◆ Excerpt ◆

The Noria MENA program orients its work around a simple proposition: to build a better future, we need a better understanding of the present. Guided by this axiom, we produce grounded research to make sense of the crises and challenges that are today imperiling MENA societies. 

Our approach to knowledge production derives from a bespoke mix of qualitative and quantitative research methods. Depending on the subject matter, we proceed through combinations of long-stay fieldwork, deep probing of the historical archive, and the assembling of proprietary and open-source macro and microeconomic data. Mindful that neither causes nor effects respect national borders, our analytical method has also been designed around multi-scalarity: we consider local, international, and transnational scales in engaging any given problematique. And to ensure that all the knowledge we produce remains anchored to the realities, needs, and aspirations of the places we study, our program partners with locally-based organizations within each national context that we operate in. 

Research topics

Government and Governance

The MENA region is home to a diversity of state forms, each of which structures local political practices and each of which is marked by a distinct (international) sociology and political economy. Through the study of government composition, policymaking, state-capital configurations, social relations, and the mechanisms through which political leaders interface with publics, our research unwinds why MENA governments do what they do and why they generate different levels of stability and popular legitimacy. 

Conflict

Tragically, interstate and civil war have defined the contemporary MENA region as much as anything else. In locating conflict at the nexus of local dynamics and foreign intervention, our research works to pinpoint the causalities driving major episodes of violence. Through investigations into the economies of war, we also highlight the tangled sinews that bind parts far afield to the bloodletting of the MENA region.

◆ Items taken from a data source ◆
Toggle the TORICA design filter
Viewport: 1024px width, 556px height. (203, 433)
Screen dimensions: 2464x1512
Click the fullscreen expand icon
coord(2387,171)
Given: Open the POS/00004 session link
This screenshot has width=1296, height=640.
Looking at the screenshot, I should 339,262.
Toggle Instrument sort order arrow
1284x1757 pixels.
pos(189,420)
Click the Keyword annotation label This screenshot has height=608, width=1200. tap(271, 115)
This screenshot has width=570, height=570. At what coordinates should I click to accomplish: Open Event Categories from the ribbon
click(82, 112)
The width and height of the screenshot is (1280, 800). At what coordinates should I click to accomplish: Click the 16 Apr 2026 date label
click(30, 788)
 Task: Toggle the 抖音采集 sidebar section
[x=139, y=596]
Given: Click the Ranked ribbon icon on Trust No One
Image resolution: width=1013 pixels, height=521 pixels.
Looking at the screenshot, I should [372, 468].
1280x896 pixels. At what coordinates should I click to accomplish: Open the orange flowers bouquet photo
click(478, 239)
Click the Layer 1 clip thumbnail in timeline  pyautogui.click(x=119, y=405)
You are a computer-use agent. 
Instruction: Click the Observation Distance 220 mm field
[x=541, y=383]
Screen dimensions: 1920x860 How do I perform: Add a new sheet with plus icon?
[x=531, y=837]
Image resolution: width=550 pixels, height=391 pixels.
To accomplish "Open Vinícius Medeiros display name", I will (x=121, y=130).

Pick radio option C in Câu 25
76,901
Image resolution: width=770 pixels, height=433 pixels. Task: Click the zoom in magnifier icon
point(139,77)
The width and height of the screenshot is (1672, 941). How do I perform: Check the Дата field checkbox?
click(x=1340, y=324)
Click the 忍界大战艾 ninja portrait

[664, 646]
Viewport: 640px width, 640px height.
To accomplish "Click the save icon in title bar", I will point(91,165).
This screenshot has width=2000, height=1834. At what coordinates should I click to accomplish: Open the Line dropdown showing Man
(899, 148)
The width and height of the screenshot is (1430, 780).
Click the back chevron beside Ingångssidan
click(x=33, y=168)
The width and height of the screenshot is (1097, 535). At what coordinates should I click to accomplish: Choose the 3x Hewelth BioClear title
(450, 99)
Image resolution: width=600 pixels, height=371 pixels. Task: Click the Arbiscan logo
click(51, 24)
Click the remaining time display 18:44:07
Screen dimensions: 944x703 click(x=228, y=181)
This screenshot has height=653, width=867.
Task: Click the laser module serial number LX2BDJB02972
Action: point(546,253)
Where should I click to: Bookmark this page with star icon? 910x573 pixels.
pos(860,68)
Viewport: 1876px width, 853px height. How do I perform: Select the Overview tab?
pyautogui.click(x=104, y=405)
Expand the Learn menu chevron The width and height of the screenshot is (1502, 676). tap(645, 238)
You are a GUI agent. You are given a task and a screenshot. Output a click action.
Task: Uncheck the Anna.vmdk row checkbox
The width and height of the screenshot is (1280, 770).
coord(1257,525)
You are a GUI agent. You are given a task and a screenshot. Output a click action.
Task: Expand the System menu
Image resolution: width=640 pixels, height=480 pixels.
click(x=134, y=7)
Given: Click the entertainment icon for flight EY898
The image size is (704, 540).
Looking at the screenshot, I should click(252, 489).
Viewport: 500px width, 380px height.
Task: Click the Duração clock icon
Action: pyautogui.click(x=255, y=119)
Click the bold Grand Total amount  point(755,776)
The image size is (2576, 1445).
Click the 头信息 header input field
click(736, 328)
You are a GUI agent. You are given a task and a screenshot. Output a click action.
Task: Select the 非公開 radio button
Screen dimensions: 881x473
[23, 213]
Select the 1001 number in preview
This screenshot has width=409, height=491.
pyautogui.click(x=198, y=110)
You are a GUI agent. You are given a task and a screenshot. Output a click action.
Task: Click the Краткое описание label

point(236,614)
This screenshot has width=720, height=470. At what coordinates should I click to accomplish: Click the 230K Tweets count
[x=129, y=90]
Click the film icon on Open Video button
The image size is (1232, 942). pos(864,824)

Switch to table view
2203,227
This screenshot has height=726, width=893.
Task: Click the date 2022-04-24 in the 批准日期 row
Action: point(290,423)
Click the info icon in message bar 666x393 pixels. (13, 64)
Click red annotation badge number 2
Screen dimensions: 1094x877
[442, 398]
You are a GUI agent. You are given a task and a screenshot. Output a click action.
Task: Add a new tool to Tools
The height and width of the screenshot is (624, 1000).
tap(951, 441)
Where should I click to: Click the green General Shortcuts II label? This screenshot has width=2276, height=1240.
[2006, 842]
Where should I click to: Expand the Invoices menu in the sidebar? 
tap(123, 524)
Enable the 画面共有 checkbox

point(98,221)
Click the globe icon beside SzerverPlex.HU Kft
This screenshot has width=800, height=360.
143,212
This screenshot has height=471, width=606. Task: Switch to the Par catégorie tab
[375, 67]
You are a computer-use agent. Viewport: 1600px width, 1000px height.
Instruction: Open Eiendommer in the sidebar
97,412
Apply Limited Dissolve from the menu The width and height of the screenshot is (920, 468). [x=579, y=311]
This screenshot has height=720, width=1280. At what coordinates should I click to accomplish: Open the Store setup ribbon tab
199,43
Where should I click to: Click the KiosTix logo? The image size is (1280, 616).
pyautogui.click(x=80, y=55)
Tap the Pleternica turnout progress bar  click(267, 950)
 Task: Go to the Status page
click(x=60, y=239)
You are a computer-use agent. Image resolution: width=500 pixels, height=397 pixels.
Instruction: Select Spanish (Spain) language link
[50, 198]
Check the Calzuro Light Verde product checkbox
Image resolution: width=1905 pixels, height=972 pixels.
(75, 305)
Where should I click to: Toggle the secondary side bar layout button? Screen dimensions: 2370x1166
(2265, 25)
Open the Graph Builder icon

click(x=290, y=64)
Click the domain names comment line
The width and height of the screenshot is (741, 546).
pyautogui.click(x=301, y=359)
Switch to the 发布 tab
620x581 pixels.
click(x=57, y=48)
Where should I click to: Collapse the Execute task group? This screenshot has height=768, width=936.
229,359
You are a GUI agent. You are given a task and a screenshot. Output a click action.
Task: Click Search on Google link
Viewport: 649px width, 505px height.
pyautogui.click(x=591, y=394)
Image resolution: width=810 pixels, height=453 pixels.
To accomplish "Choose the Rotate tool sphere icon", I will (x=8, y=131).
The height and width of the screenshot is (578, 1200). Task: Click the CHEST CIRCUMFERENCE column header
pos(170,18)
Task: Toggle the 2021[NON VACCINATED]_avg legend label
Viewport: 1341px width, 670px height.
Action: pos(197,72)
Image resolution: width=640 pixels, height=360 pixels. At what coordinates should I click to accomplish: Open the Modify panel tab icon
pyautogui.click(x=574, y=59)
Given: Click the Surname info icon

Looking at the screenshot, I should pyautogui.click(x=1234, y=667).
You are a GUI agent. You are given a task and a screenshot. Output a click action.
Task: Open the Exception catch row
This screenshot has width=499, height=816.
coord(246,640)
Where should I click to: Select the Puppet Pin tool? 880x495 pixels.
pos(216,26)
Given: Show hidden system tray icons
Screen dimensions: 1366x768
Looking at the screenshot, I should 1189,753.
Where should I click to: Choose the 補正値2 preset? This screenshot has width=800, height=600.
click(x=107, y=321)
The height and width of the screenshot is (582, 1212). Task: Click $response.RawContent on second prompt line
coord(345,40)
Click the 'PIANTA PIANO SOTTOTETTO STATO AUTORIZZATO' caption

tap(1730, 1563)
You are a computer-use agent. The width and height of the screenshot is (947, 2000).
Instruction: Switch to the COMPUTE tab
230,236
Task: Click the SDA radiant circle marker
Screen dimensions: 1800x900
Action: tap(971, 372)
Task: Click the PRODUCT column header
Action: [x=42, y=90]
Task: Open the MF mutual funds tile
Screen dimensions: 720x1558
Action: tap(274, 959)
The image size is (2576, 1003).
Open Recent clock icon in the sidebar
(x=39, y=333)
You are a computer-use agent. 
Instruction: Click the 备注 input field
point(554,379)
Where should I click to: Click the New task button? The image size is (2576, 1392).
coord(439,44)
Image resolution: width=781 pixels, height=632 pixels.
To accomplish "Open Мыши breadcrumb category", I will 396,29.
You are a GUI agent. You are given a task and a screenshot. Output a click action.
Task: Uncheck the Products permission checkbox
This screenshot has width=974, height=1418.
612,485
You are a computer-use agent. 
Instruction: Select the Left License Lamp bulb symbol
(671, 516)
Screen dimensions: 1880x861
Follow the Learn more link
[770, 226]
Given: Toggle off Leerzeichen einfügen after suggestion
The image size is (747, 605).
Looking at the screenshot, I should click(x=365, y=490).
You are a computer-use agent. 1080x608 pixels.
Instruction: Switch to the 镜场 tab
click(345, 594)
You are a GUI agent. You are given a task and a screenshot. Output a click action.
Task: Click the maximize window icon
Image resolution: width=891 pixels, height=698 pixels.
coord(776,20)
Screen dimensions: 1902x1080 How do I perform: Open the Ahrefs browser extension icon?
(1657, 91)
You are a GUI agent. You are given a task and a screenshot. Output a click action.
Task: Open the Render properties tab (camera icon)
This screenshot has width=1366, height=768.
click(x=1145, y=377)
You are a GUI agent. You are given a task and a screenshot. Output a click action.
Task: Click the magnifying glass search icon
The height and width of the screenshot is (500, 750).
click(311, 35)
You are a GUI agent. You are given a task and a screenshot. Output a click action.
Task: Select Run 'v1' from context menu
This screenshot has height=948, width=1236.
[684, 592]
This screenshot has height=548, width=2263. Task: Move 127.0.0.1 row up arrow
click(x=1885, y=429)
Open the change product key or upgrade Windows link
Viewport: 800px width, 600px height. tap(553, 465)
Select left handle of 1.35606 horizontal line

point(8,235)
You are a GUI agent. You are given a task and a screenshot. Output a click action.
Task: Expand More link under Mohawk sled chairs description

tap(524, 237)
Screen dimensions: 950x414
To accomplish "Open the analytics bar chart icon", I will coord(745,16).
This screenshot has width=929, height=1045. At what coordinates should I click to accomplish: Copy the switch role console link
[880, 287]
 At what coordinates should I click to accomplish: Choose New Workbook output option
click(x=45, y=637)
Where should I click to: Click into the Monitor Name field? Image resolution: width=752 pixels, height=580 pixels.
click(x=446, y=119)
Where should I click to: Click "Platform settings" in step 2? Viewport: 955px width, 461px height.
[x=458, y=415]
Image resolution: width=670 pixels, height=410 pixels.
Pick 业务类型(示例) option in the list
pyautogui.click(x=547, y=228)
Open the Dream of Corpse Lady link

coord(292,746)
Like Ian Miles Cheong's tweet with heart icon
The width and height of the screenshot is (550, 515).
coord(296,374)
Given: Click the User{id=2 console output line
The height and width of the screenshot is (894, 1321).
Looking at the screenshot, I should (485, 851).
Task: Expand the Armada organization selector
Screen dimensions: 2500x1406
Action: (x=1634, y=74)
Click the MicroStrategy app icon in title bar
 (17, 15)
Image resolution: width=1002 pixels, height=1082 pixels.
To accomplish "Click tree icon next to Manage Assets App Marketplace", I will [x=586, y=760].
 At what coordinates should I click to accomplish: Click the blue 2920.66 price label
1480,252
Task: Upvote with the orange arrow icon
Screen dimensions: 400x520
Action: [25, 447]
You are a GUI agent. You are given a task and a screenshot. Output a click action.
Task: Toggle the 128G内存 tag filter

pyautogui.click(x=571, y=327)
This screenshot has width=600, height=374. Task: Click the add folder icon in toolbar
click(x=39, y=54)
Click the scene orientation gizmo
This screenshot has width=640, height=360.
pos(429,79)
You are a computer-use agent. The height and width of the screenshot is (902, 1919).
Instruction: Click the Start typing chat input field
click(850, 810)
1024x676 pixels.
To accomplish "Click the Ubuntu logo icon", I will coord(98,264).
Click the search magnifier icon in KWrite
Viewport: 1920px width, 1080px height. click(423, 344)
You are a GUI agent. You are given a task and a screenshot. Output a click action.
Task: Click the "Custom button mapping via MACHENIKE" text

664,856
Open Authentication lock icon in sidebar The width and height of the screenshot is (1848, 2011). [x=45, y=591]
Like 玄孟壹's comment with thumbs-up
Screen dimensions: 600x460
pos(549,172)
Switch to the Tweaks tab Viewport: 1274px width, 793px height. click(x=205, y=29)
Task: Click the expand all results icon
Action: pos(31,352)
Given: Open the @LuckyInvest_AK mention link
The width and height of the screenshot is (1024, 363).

◆ Instruction ◆
In the overview of the Noria MENA program, what kind of partners does the program work with in each national context where it operates? You can leave the material aside; it plays no part here.

◆ Result of this task ◆
Locally-based organizations.